Stored data:
BEGIN

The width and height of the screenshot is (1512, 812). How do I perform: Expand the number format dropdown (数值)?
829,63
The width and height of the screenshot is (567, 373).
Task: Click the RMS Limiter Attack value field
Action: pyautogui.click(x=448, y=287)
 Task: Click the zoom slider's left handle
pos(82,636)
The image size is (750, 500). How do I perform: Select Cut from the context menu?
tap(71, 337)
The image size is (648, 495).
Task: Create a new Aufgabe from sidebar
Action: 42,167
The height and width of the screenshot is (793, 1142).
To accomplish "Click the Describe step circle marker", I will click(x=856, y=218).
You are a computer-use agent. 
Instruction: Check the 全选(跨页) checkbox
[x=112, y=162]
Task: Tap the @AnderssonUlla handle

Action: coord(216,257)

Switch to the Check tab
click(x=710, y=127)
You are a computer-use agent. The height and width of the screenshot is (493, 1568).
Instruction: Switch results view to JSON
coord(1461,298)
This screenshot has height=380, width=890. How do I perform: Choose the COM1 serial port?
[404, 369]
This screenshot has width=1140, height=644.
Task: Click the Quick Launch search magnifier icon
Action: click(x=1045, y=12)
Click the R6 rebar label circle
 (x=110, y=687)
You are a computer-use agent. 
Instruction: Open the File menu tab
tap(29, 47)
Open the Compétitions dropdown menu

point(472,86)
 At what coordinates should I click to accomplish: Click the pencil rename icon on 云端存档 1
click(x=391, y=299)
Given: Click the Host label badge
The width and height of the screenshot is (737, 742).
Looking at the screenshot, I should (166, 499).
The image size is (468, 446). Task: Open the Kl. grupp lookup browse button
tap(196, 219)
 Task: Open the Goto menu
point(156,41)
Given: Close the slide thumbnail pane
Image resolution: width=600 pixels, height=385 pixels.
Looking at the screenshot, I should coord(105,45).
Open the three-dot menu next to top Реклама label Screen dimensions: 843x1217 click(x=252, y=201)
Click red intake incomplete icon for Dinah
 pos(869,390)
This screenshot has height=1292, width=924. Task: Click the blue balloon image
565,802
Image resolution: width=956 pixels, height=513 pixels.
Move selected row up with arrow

END

Lines from the one containing "Open the three-dot" through the final line of the entries are the only ones to print, and each must match exactly.

ANSWER TO THE EXERCISE:
Open the three-dot menu next to top Реклама label Screen dimensions: 843x1217 click(x=252, y=201)
Click red intake incomplete icon for Dinah
 pos(869,390)
This screenshot has height=1292, width=924. Task: Click the blue balloon image
565,802
Image resolution: width=956 pixels, height=513 pixels.
Move selected row up with arrow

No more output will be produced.